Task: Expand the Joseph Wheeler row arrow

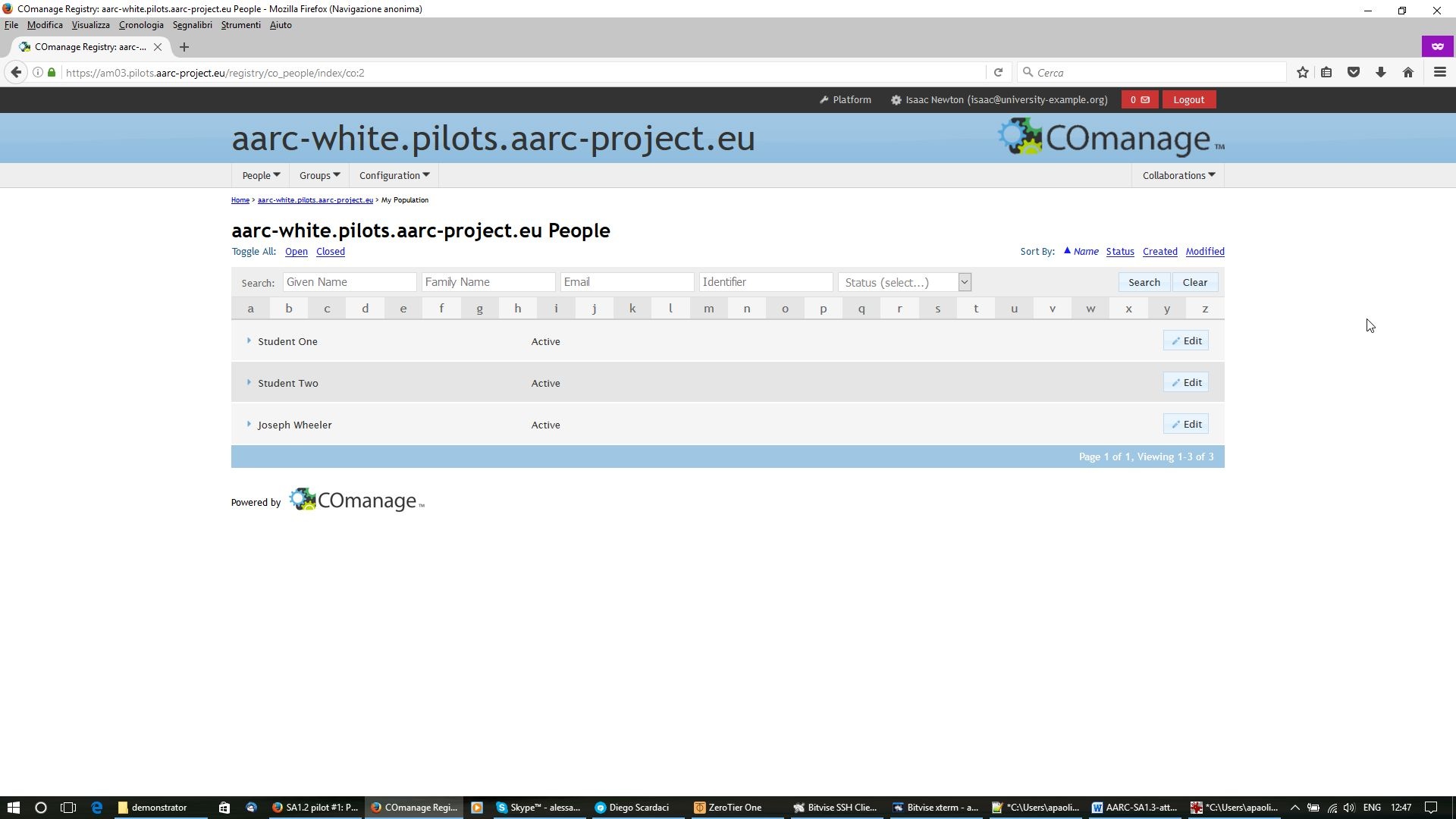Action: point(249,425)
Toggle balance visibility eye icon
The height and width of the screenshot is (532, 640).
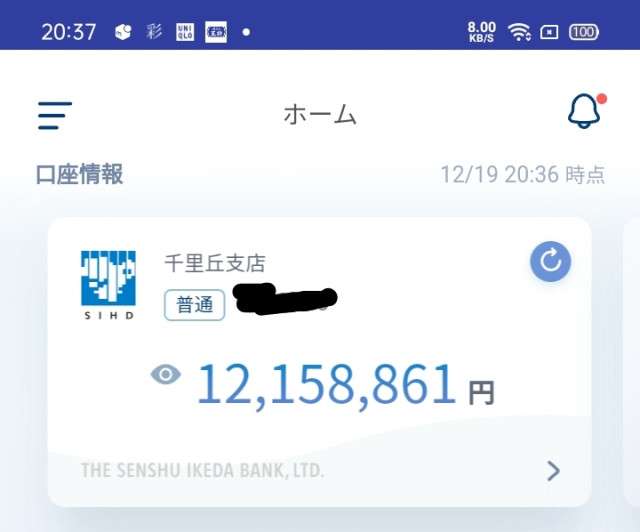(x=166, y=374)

---

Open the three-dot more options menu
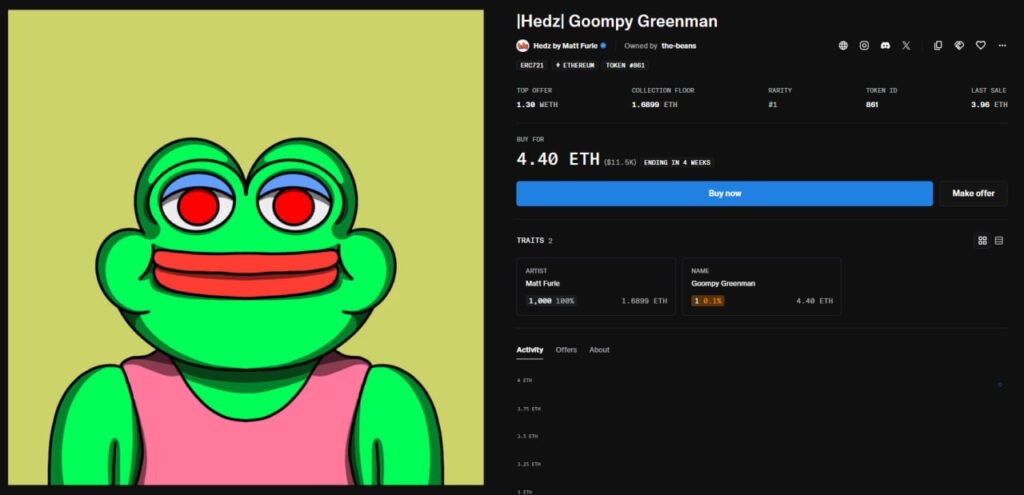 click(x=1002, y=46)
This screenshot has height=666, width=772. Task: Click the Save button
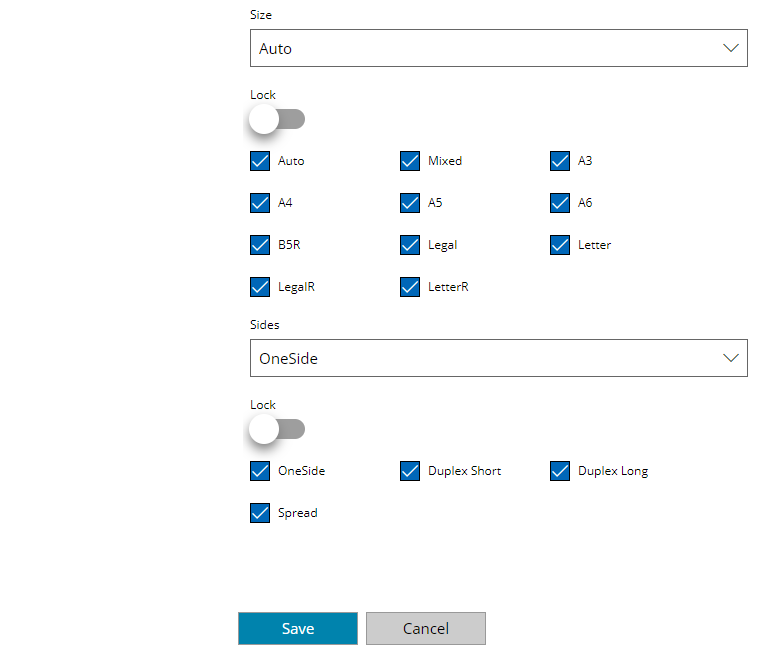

==

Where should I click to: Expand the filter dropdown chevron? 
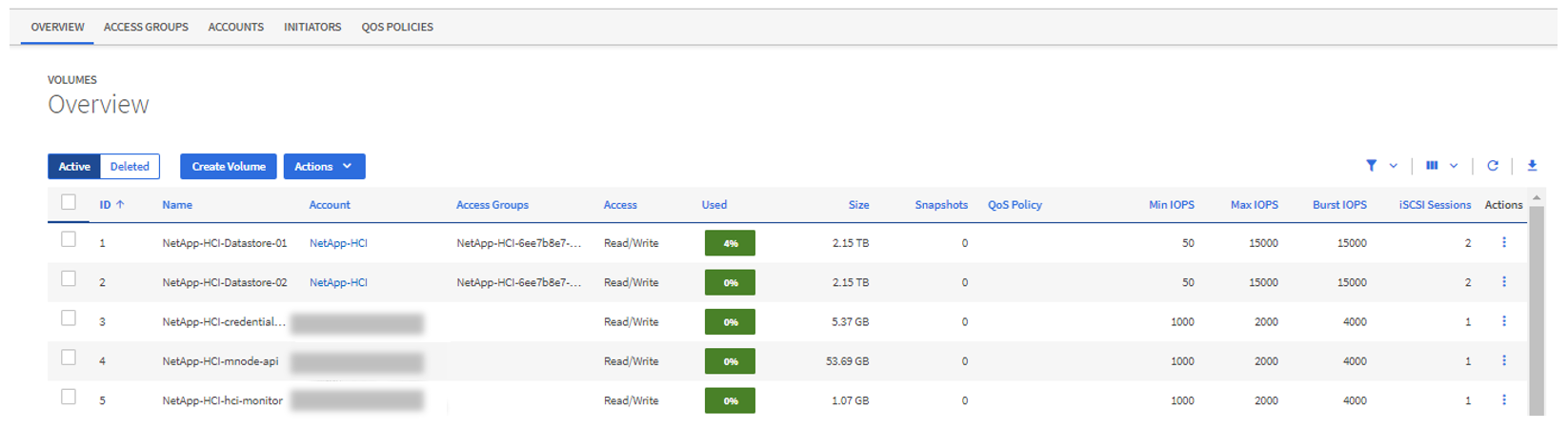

• Exercise requirements
Please duplicate everything in the data from the line containing "Open the three-dot more options menu" down to the line containing "This screenshot has", both of those lines included, and leave the pictures out of your copy.

• Answer below
Open the three-dot more options menu
 click(x=1002, y=46)
This screenshot has height=666, width=772. Task: Click the Save button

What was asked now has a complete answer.